# Instructions for the task
The data below should be duplicated in full, unchanged.

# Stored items
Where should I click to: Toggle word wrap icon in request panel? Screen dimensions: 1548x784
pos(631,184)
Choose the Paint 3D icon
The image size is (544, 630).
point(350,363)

# Answer below
Where should I click to: Toggle word wrap icon in request panel? Screen dimensions: 1548x784
pos(631,184)
Choose the Paint 3D icon
The image size is (544, 630).
point(350,363)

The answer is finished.